Low blood sugar, juice or D50? - page 4

Last night I had a patient with a BS of 39. I had just finished giving report on her when she asked us to check her BS. Since the oncoming nurse still had to get report on a few more patients, I... Read More

  1. by   SelenaS
    Surely, you cannot believe that most people die with a bs of 39. Having been a type 1 for almost 20 years, I can tell you that my sugar hits the 30s at least one a month, and I am still kicking. Guess I have hundreds of lives or perhaps great luck?
  2. by   amoLucia
    After reading all the responses, I think you all are talking acute care/hospital. In LTC, I've had to fight to have appropriate snacks and juices avail. Some places only supply that phoney orange-aid punch. And good luck trying to obtain any substantial sandwiches; sometimes even sugar packs are a bene-luxury.

    Some places are better than others; some lock up their kitchens at 7pm (supervisor may or MAY NOT have a key). Don't get me started on food availability for 11 - 7 shift's early send-outs, like dialysis, hosp ORs, etc.

    But if I get a really brittle diabetic, I get a prn glucogen order.
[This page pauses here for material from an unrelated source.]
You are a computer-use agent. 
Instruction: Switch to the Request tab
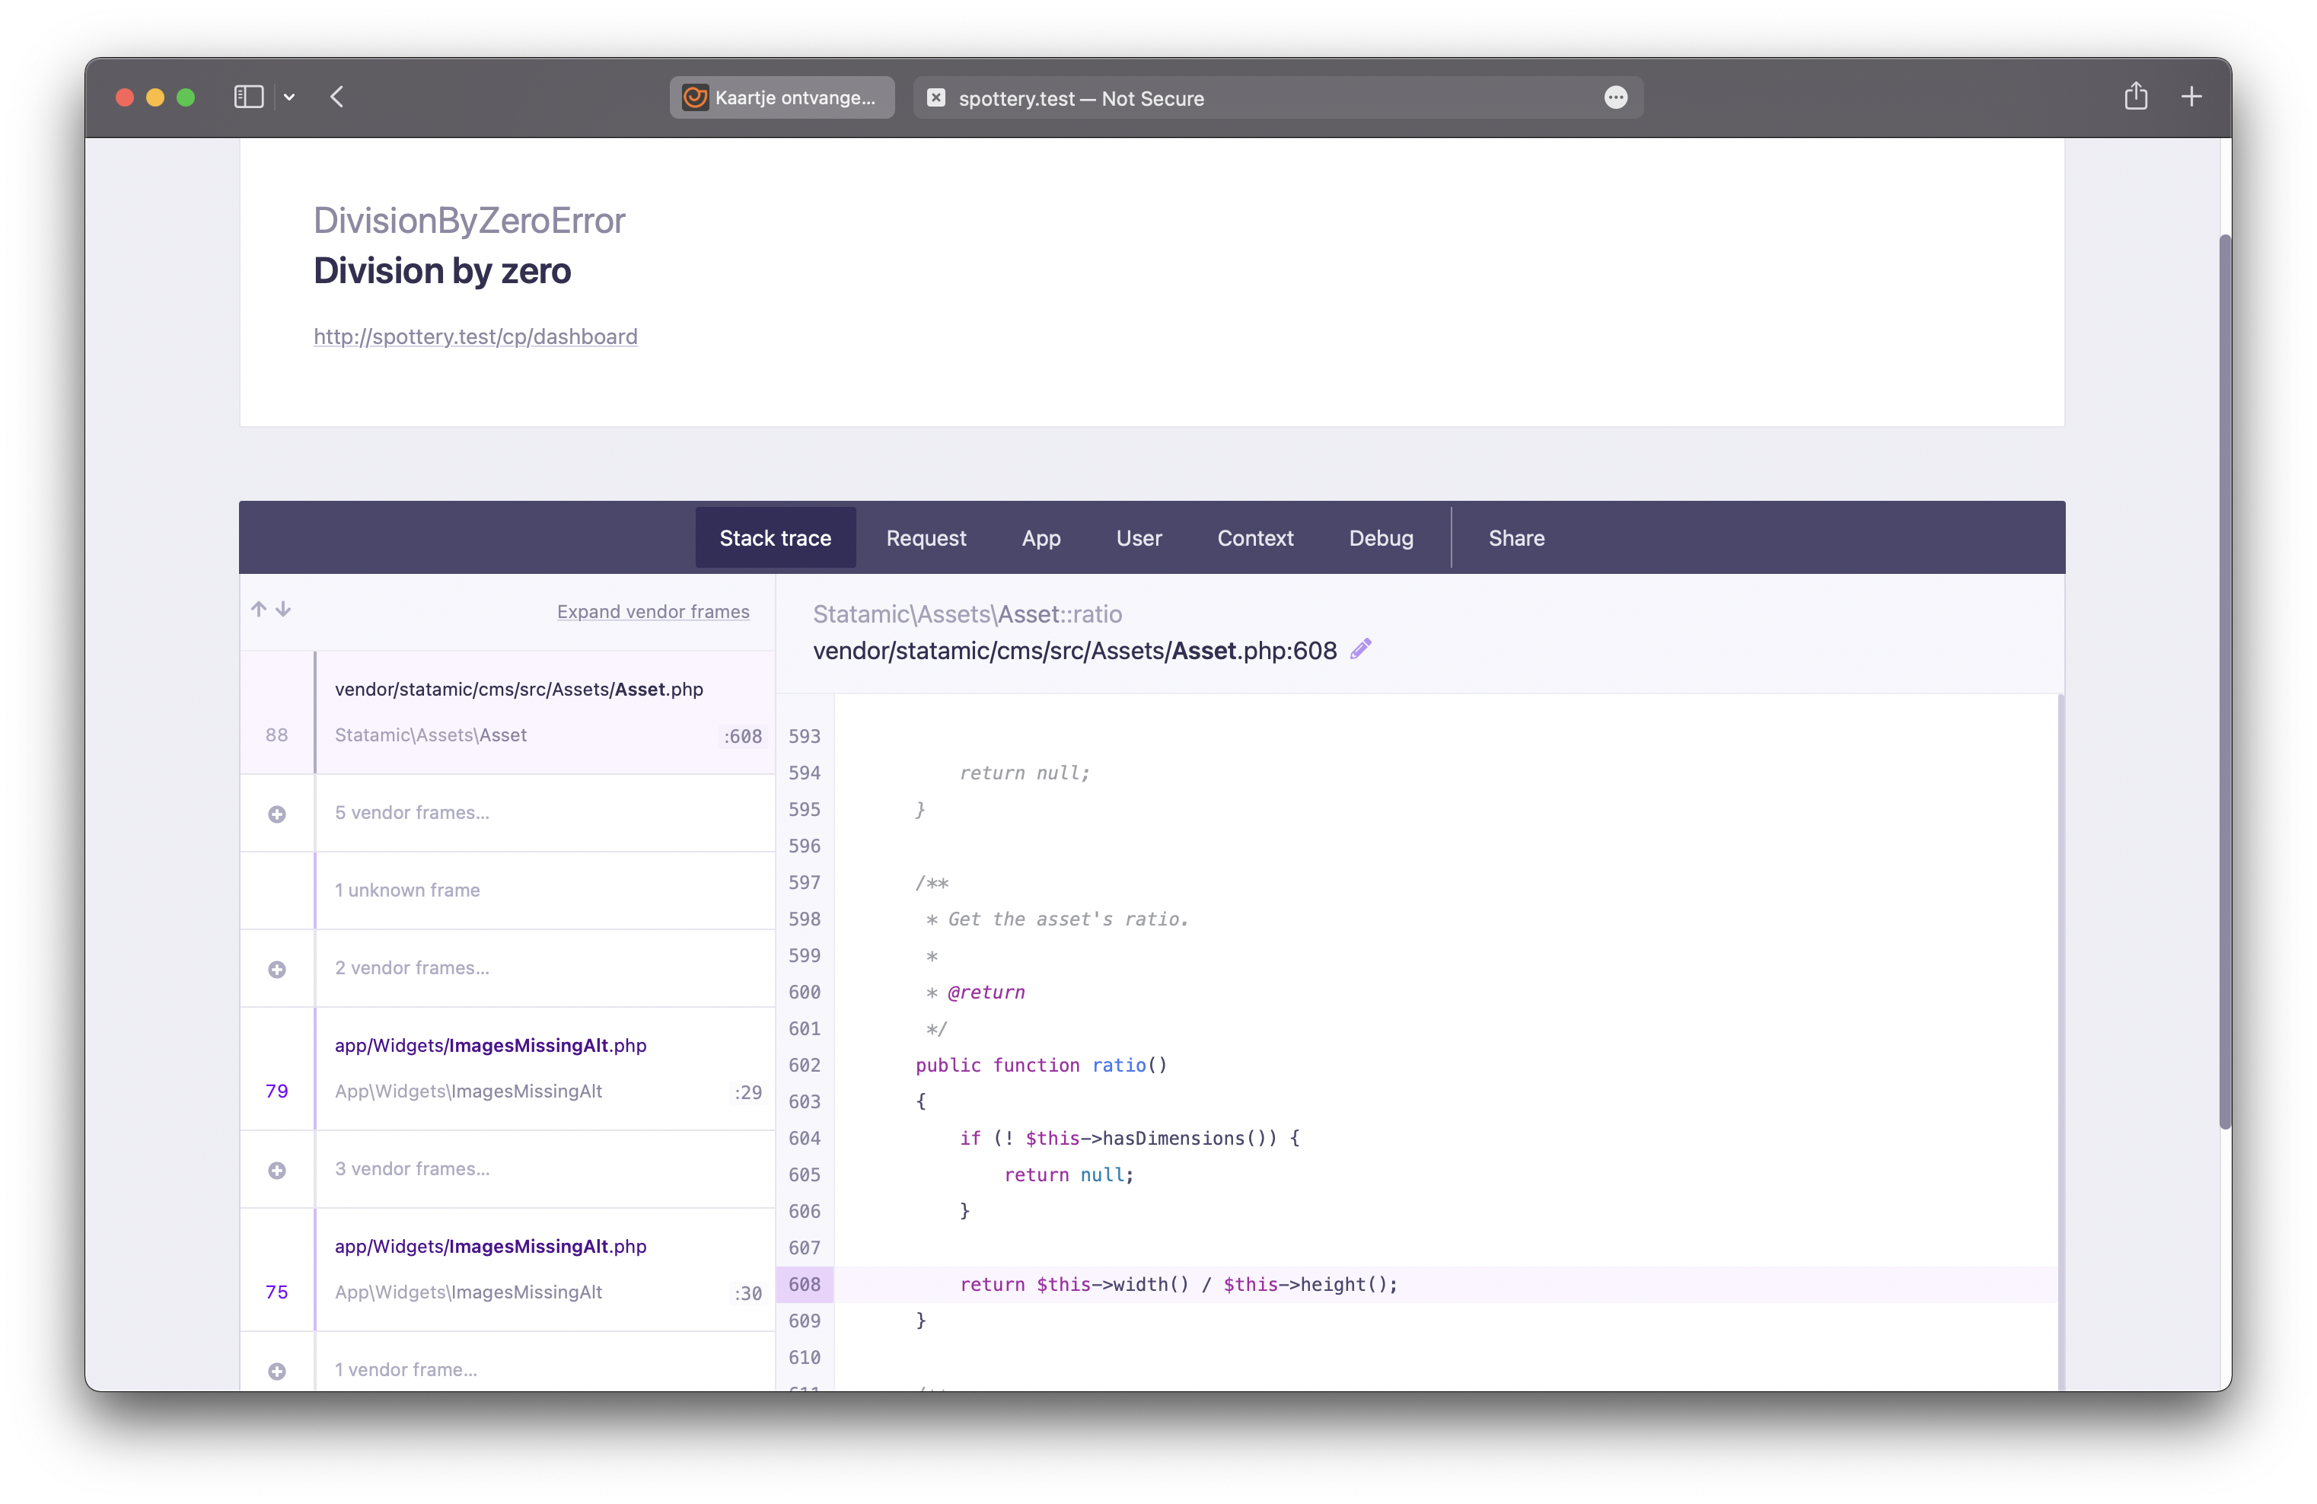pos(925,537)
I also ensure the availability of glucose jelly (even if I keep my own supply). I personally check for all the meds, glucometer supplies, etc so I know my 11 - 7 staff can manage low BS episodes; and they have all become very proficient doing so. I worked with a diabetic nurses who was a stickler for other diabetics, so I guess part of her rubbed off on me. (Thank you LD!)
  3. by   CoffeeGeekRN
    I'm late to this but my advise as coming from a critical care/ED and type 1 diabetic is if the pt is alert & oriented, can answer questions appropriately, and cooperative give them the oral treatment of juice, crackers and protein. At a level below 50 mg/dl I would give them the equivalent of 30 grams of fast acting carbohydrates and add some protein. If the pt is not cooperative, confused or uncooperative, then I would go right for the D50 or glucocon. The pt will forgive you afterwards. =-)
  4. by   turnforthenurse
    Does your hospital have a hypoglycemia management protocol? Typically if the patient is awake and alert and not NPO, you go ahead and perform a "rescue intervention" by giving them 15gm of carbohydrate. If they are NPO and/or not alert, then you go with the amp of D50. If they didn't respond to the rescue intervention, I would have grabbed the D50. You need to recheck the blood sugar, though. Our protocol is within 20-30minutes after performing a rescue intervention.